It is hardly doubtful, that, in some cases, effects of this nature may be traced, at least in part, to the disproportionate attention which is given to public duties. The attention we mean is of course that, which is manifestly incompatible with an

adequate regard to more private obligations. It is sometimes much easier to be employed in putting the church and the world right, than in putting ourselves right. There may be many things without, that need reforming; but often as we are reminded of the danger of forgetting, we still do forget, that reformation is a work which should begin at home. It is not always borne in mind, that a zeal for charitable or religious objects, is not of necessity the same thing with a zeal for charity, or religion. And even where there is a mixture of good and enlightened motive, such employments may so absorb the attention and feelings, as to render the man a comparative stranger to his own heart; and this is a delinquency, that must carry spiritual declension along with it, and one for which no amount of public service can atone. It is promised indeed, that those who water others, shall themselves be watered. But it is not promised that the unweeded, the neglected garden, should be fruitful.

It must, at the same time, be confessed, that an excess of public spirit is not the besetting sin of our nature. We have much more to apprehend from selfish indolence, or from an excessive application to such pursuits as involve our personal interest. Still there is often room to fear, lest we should be found substituting the bustle, and applause, of public engagements, in the place of the less ostentatious, and more laborious duties, of thoughtfulness, self-examination, and supplication before God.

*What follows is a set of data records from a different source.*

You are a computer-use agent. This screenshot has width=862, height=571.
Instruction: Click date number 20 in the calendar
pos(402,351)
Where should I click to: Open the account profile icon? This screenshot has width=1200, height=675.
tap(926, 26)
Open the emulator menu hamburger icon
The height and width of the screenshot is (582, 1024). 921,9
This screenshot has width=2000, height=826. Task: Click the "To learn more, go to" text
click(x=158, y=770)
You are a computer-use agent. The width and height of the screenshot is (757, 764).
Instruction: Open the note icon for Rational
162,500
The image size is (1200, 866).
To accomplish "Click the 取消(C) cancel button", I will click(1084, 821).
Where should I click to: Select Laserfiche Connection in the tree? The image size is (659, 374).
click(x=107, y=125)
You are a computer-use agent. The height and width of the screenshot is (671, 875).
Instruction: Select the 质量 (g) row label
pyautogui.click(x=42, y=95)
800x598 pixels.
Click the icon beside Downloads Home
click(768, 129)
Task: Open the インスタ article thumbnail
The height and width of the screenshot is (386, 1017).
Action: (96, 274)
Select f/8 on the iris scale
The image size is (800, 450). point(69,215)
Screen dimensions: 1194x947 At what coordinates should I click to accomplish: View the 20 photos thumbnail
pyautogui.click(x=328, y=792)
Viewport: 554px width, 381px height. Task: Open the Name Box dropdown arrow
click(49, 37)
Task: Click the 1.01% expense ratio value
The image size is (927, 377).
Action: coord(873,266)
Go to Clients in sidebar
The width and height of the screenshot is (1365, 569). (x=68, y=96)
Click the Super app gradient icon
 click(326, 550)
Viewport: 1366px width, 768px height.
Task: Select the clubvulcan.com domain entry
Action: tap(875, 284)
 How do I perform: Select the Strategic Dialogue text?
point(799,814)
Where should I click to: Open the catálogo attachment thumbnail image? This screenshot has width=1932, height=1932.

THE CARES, AND VEXATIONS, of worldly eEMPLOYMENTS constitute another frequent occasion of deadness to religious objects; and of consequent incapacity to participate, largely, in the benefits of private devotion. The mind becomes strongly imbued with the element to which it is inured; and, in the case now adverted to, the effect must often be, a perplexed understanding, and an enfeebled heart. There are pursuits, moreover, which are above the ordinary level of worldly occupation, but which have the same kind of danger attendant upon them. We refer to employments of a more intellectual character, such as those of literature, science, and art. These have a power to abstract the mind from much of what is earthly; but, unhappily, they have the same potency to exclude the thoughts and emotions that should connect us with the heavenly. Every good man, who has possessed the ability and concentration necessary to excel in such things, has been painfully alive to this fact.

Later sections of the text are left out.